Een medewerkster van het CPB vertelde daarover in een interview met Nu.nl in maart 2012: ,,Voor het eerst in 1968 wilde de politiek van ons weten hoe bepaalde maatregelen zouden uitwerken op lagere en hogere inkomens. Kort daarna is de naam Jan Modaal door iemand genoemd als een stereotiep van de ‘gewone man’. Die figuur is in de loop van de tijd steeds verder aangekleed. Hij werd gezinshoofd naast een niet-werkende vrouw en kreeg een salaris aangemeten, dat tot op de dag van vandaag keurig wordt bijgesteld.”
Verwarring
De fictieve Jan heeft een zogeheten ‘modaal inkomen’, een belangrijk begrip in het inkomensbeleid. De term modaal leidt echter regelmatig tot verwarring. Want modaal is niet gemiddeld. Een modaal inkomen is het inkomen dat het meest voorkomt. Een modaal inkomen is wat anders dan het midden-inkomen of ook wel het ‘mediane inkomen’, hoewel de hoogte daarvan op dit moment niet zoveel verschilt van het modale inkomen.

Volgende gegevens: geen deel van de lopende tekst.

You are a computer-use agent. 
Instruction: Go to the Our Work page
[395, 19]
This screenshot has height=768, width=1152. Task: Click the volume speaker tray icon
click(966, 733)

Het inkomen van Jan Modaal bedraagt dit jaar 38.500 euro en voor volgend jaar wordt sowieso bruto-groei verwacht. Het eerste modale inkomen werd in de MEV 1969 afgerond geraamd op 5000 gulden. Dat lijkt een enorme stijging, maar door de economische en demografische veranderingen in de afgelopen decennia zijn deze bedragen niet meer met elkaar te vergelijken. Overigens kijken we bij het CPB als het gaat om de koopkracht de afgelopen vijf jaar niet meer naar Jan Modaal en andere voorbeeldhuishoudens, maar berekenen we de statische koopkracht voor een steekproef van ongeveer 100.000 huishoudens.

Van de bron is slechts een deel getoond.